┌─ Dataset extract

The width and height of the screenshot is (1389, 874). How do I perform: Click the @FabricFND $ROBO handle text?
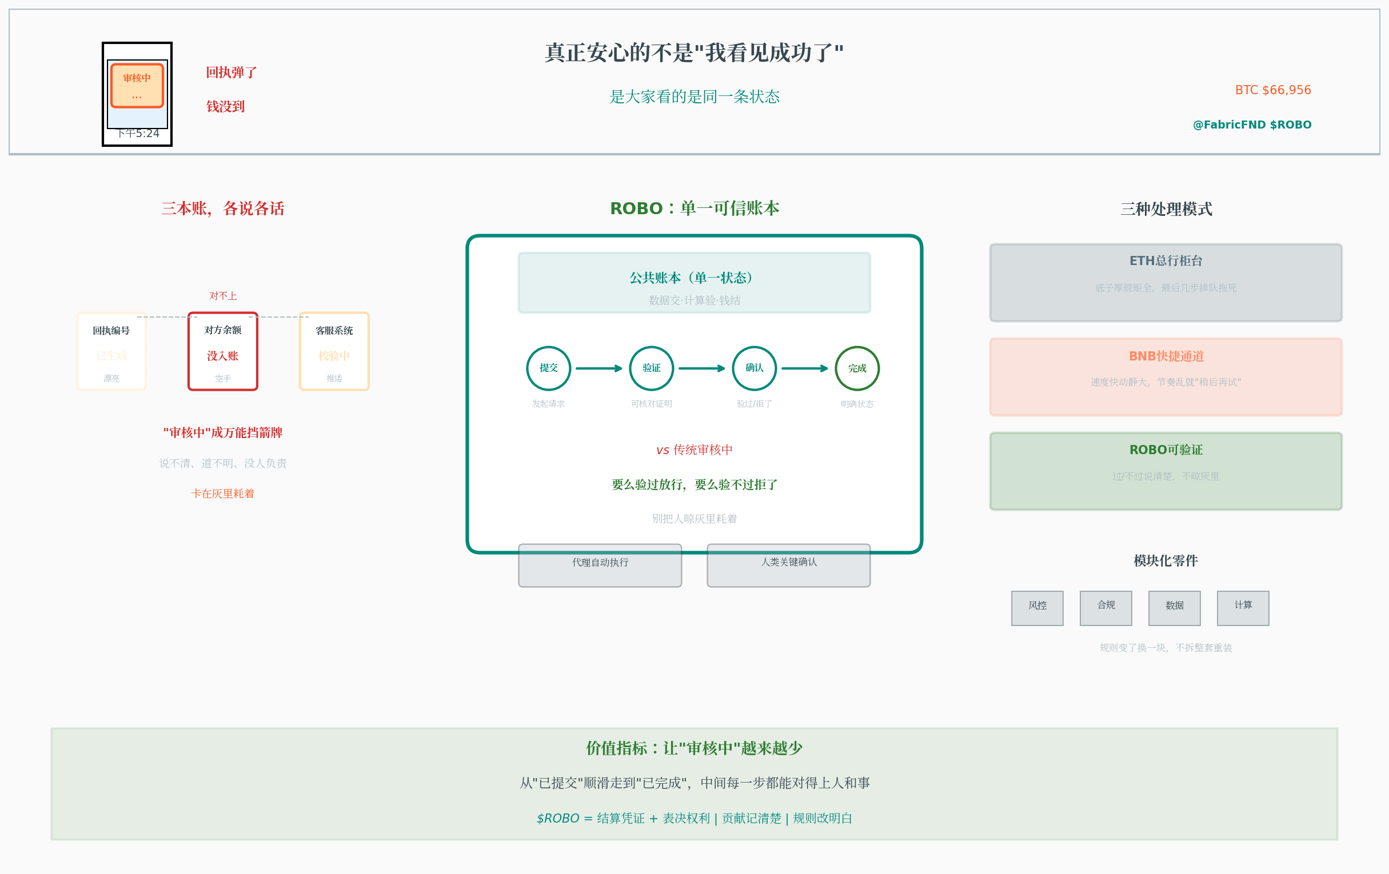(1252, 125)
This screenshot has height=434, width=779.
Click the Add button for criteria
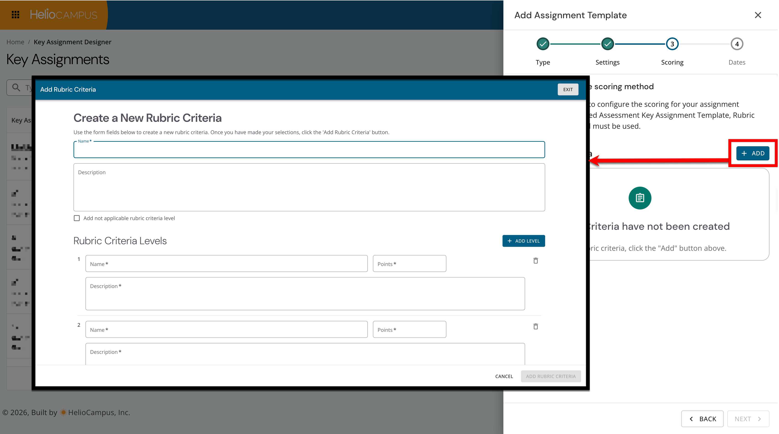pyautogui.click(x=752, y=153)
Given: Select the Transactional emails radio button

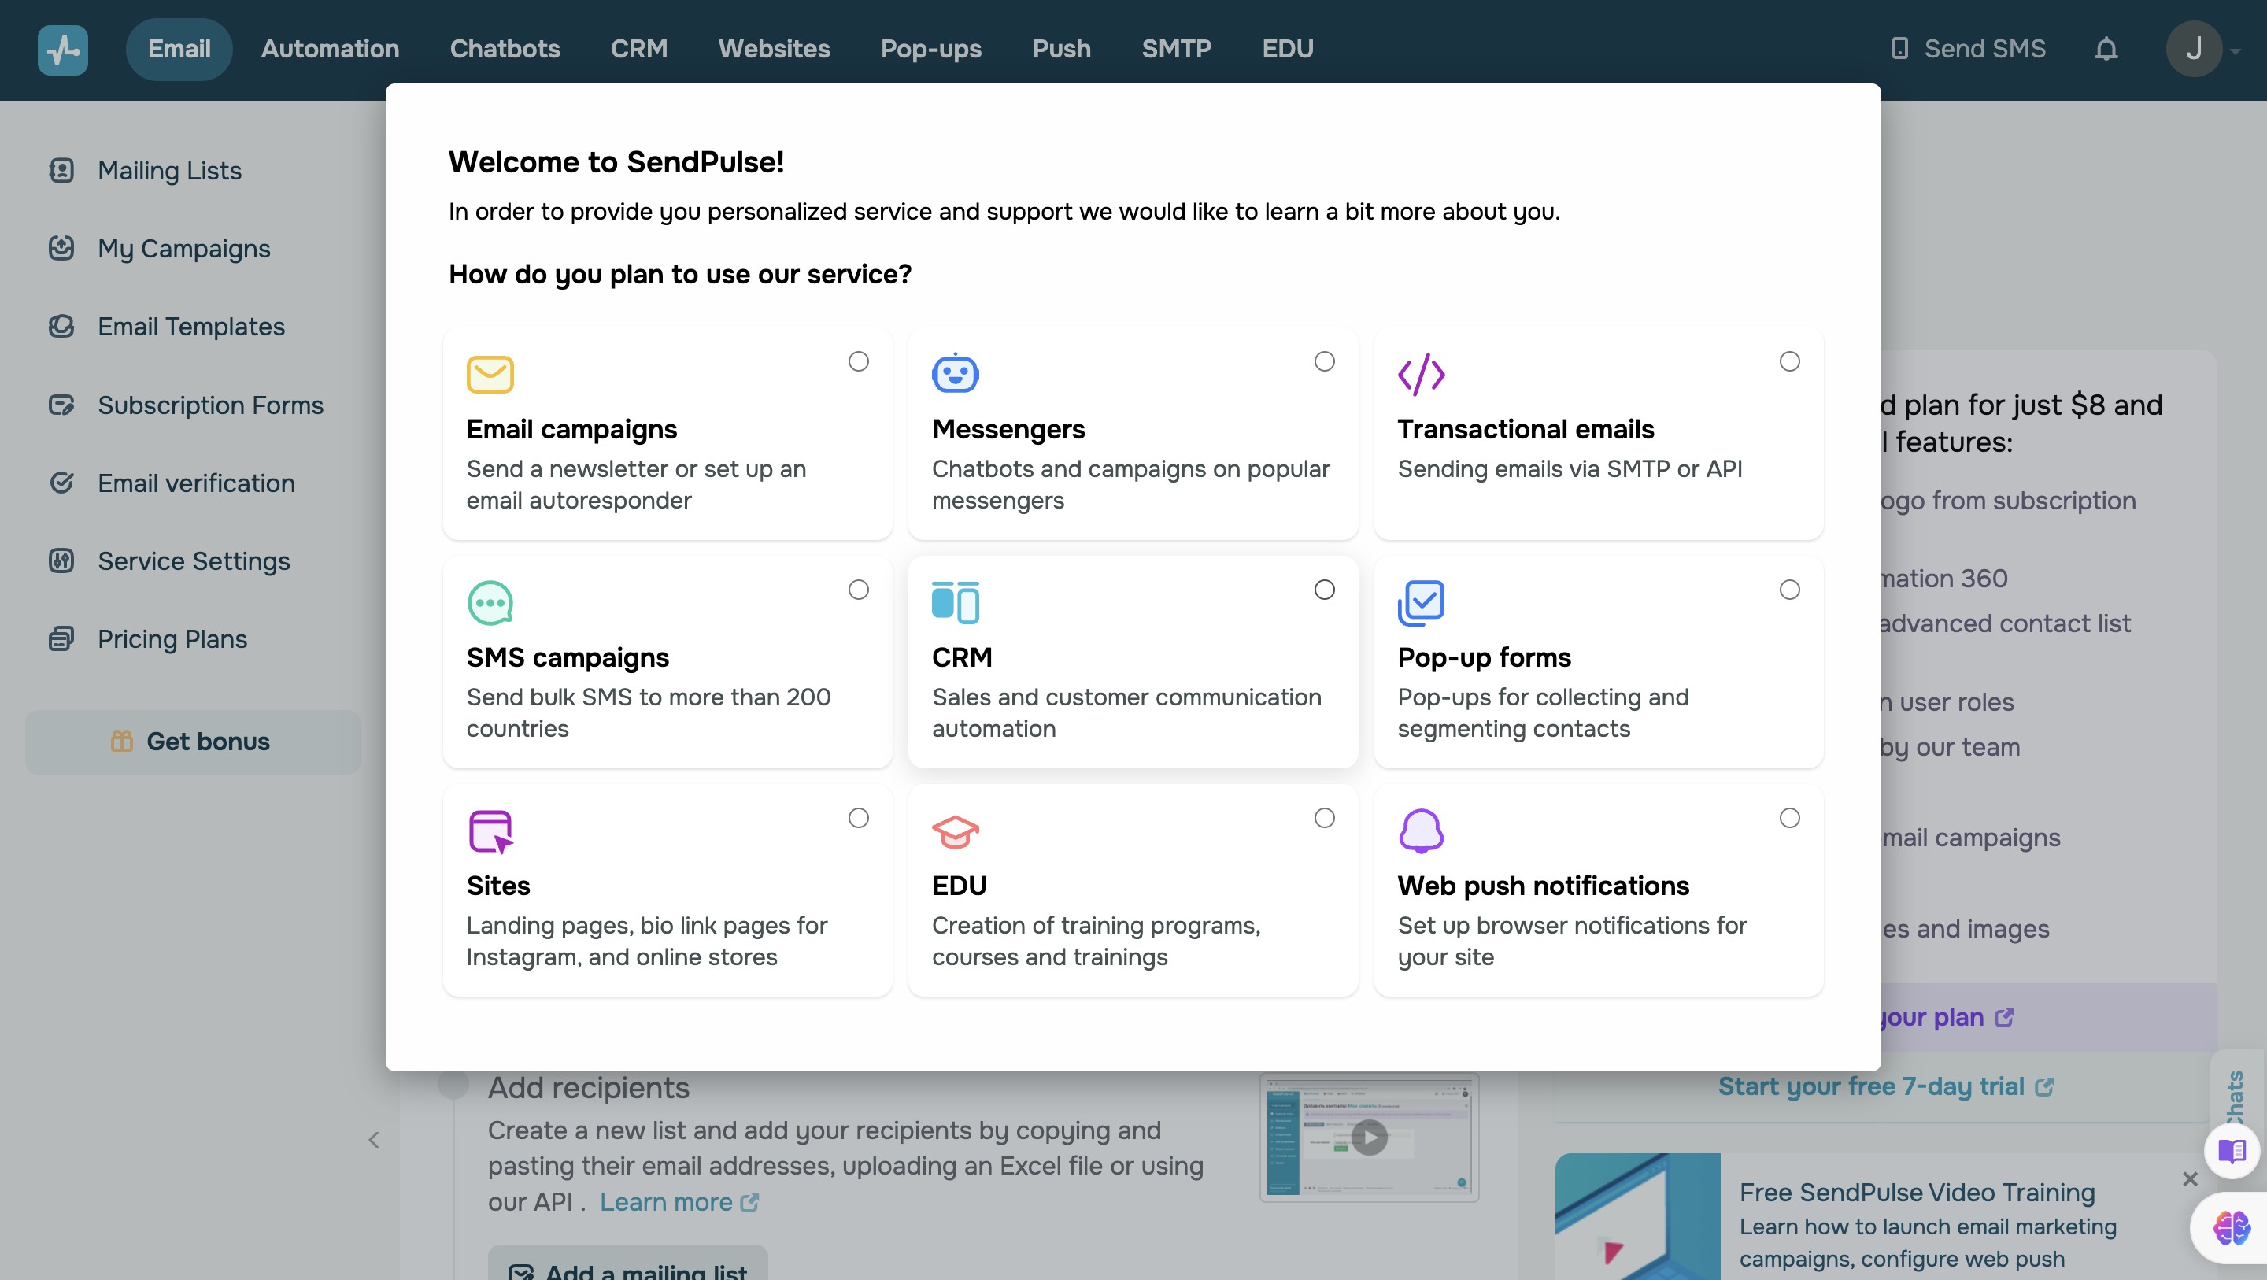Looking at the screenshot, I should point(1789,362).
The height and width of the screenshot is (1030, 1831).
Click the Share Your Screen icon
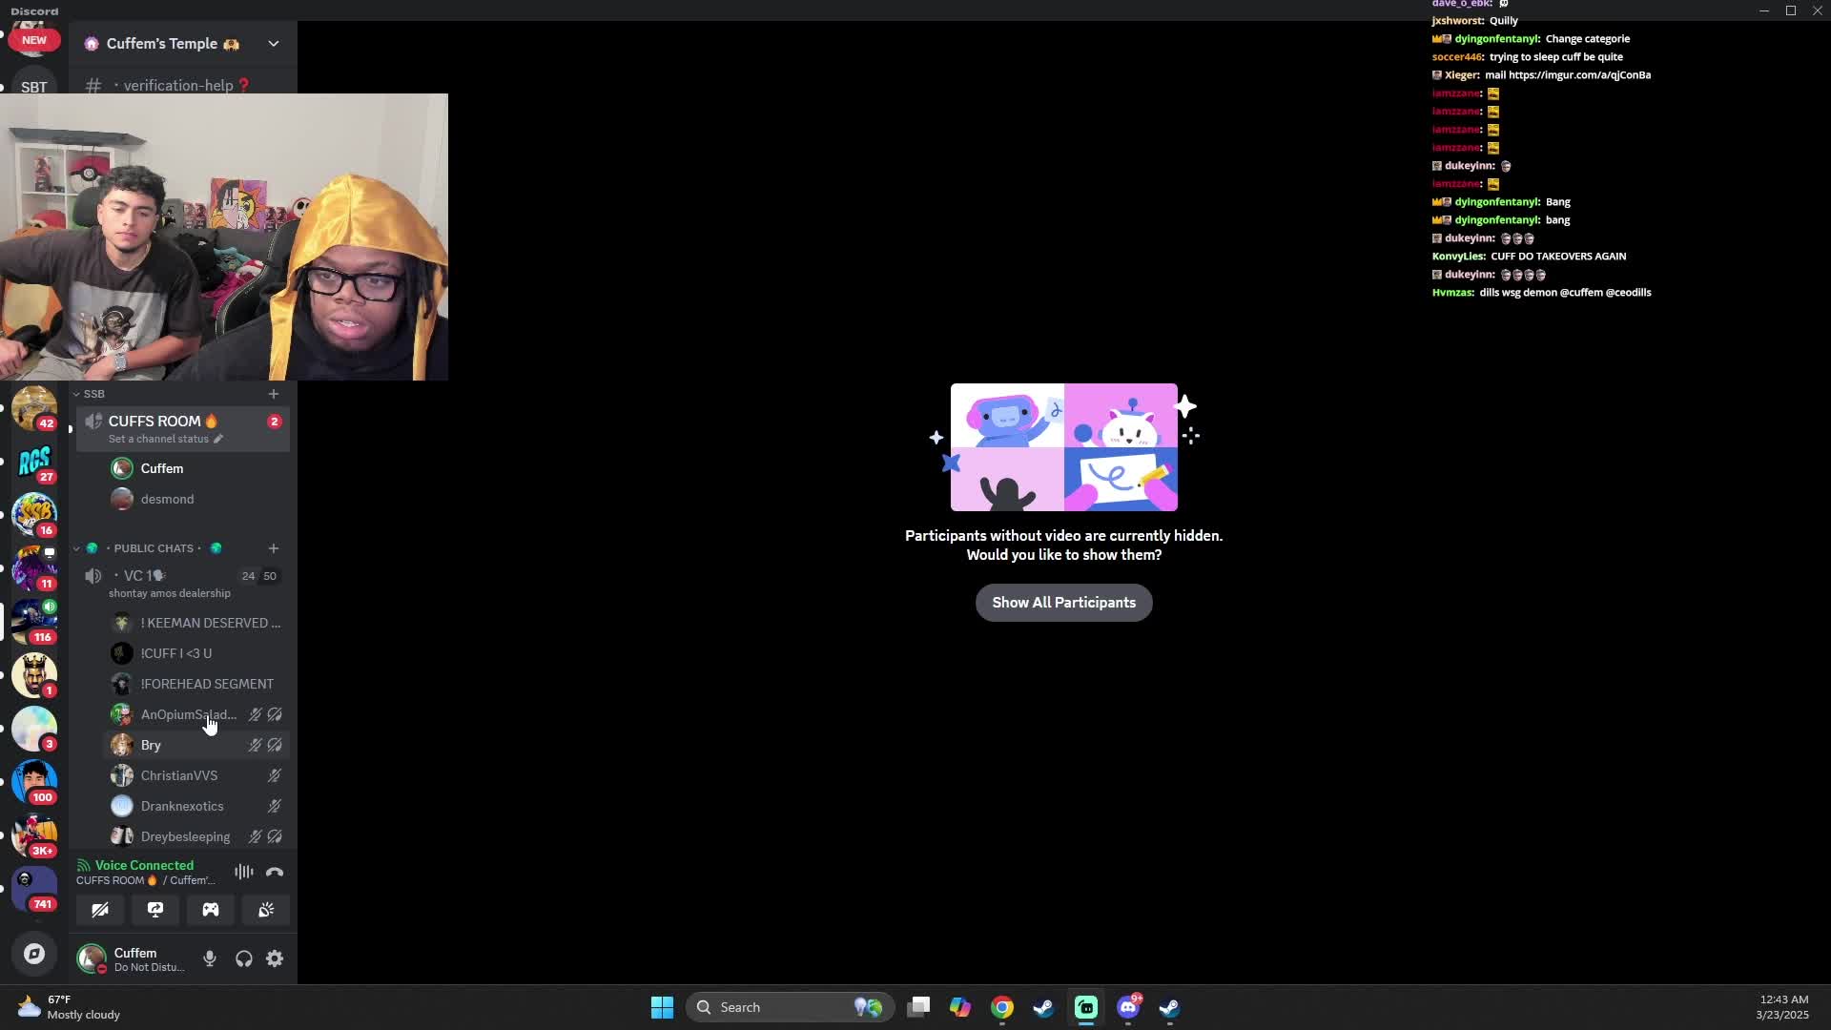point(155,910)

└─

### Task to complete
Transcribe the records verbatim and omit the images.

### Answer for this exercise
The width and height of the screenshot is (1389, 874). How do I perform: Click the @FabricFND $ROBO handle text?
(1252, 125)
This screenshot has height=434, width=779.
Click the Add button for criteria
pyautogui.click(x=752, y=153)
Given: Select the Transactional emails radio button

Looking at the screenshot, I should point(1789,362).
The height and width of the screenshot is (1030, 1831).
Click the Share Your Screen icon
point(155,910)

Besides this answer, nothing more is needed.